Tesla a publié son rapport d'impact 2025, un document de 216 pages que l'entreprise articule autour du thème d'une « abondance étonnante ». Au-delà du langage marketing, ce rapport est ce qui se rapproche le plus d'un audit annuel de durabilité et de sécurité chez Tesla — et cette année, il arrive avec une poignée de chiffres concrets qui comptent autant pour les propriétaires européens que pour quiconque.
Une année record pour les émissions évitées
Tesla affirme que ses clients ont collectivement empêché 37 millions de tonnes métriques de CO₂e d'atteindre l'atmosphère en 2025, ce que l'entreprise assimile à la consommation annuelle d'énergie d'environ 5 millions de foyers. C'est environ 16 % de plus que les 32 millions de tonnes métriques déclarées pour 2024, reflet d'un parc plus important sur les routes et d'une recharge accrue sur des réseaux de plus en plus propres.

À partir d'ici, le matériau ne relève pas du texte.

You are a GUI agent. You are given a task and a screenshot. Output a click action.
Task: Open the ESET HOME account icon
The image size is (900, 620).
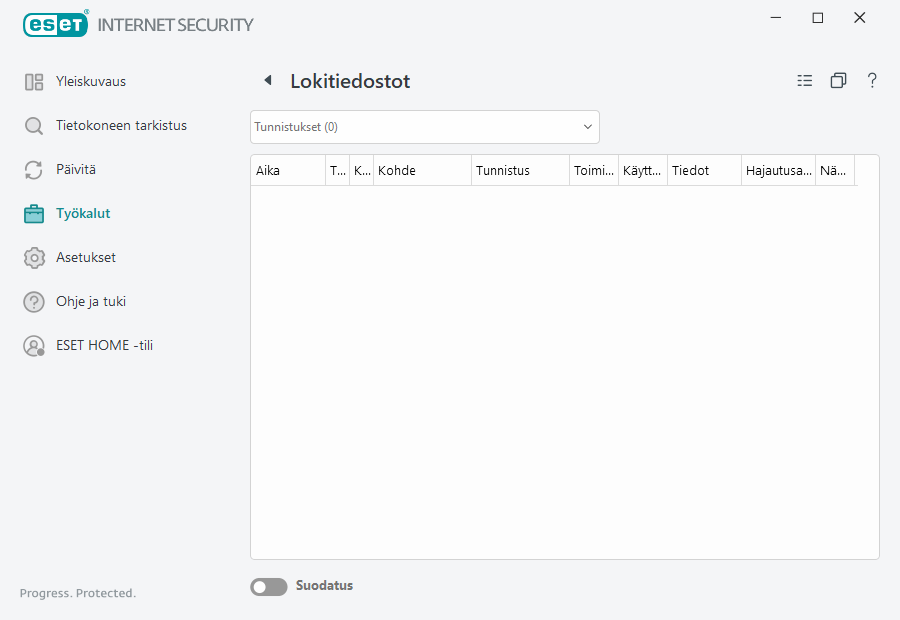tap(33, 345)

| Indicateur | 2024 | 2025 |
|---|---|---|
| CO₂e évité par les clients | 32M metric tons | 37M metric tons |
| Emplois créés dans le monde | — | ~135,000 |
| Taux de blessures ASTM (2021: 3.6) | — | 2.3 |
Tesla s'est également classée première pour la deuxième année consécutive dans le classement 2025 de durabilité des chaînes d'approvisionnement de Lead the Charge, devant Ford, Volvo, Mercedes-Benz et Volkswagen — un résultat qui a un certain poids en Europe, où trois de ces quatre concurrents sont basés.
La sécurité du parc, avec des réserves
Le rapport chiffre la sécurité du FSD (Supervised). Tesla indique que les conducteurs parcourent environ 2,9 millions de miles entre deux collisions majeures avec le FSD activé à l'échelle mondiale — et environ 5 millions de miles en Amérique du Nord — contre une référence NHTSA d'environ 505 000 miles par collision majeure pour l'ensemble des conducteurs américains. Sur un échantillon de 65 millions de miles, elle a constaté que les trajets avec le FSD activé consommaient environ 5 % d'énergie de moins que la même distance parcourue manuellement.
Ces écarts phares sont importants, mais ils méritent un examen attentif. Des analystes indépendants ont souligné que les conducteurs de Tesla ne sont peut-être pas représentatifs de la population générale, qu'ils conduisent peut-être dans des conditions moins risquées, et que les accidents hors autoroute peuvent être sous-comptabilisés — autant d'éléments qui gonflent la comparaison. Il s'agit d'une amélioration réelle, et non du miracle sextuple que suggère le ratio brut, et les propriétaires européens doivent noter que le FSD (Supervised) reste ici bien plus limité qu'en Amérique du Nord.
Emplois, blessures et main-d'œuvre
Tesla affirme avoir créé près de 135 000 emplois dans le monde d'ici fin 2025, et que son taux de blessures selon la norme ASTM est passé de 3,6 en 2021 à 2,3 en 2025 — une évolution notable pour une entreprise qui a fait l'objet d'un examen répété quant à la sécurité de ses usines, y compris à Giga Berlin.
Ce que cela signifie pour les propriétaires européens
Pour les conducteurs en Europe, le rapport est moins un guide d'achat qu'un bilan. Les chiffres sur les émissions et les chaînes d'approvisionnement sont la partie la plus solide du récit ; les affirmations sur la sécurité du FSD sont la partie à lire d'un œil critique tant que les régulateurs d'ici n'ont pas vu de données comparables. Le rapport complet est disponible sur la page Impact de Tesla.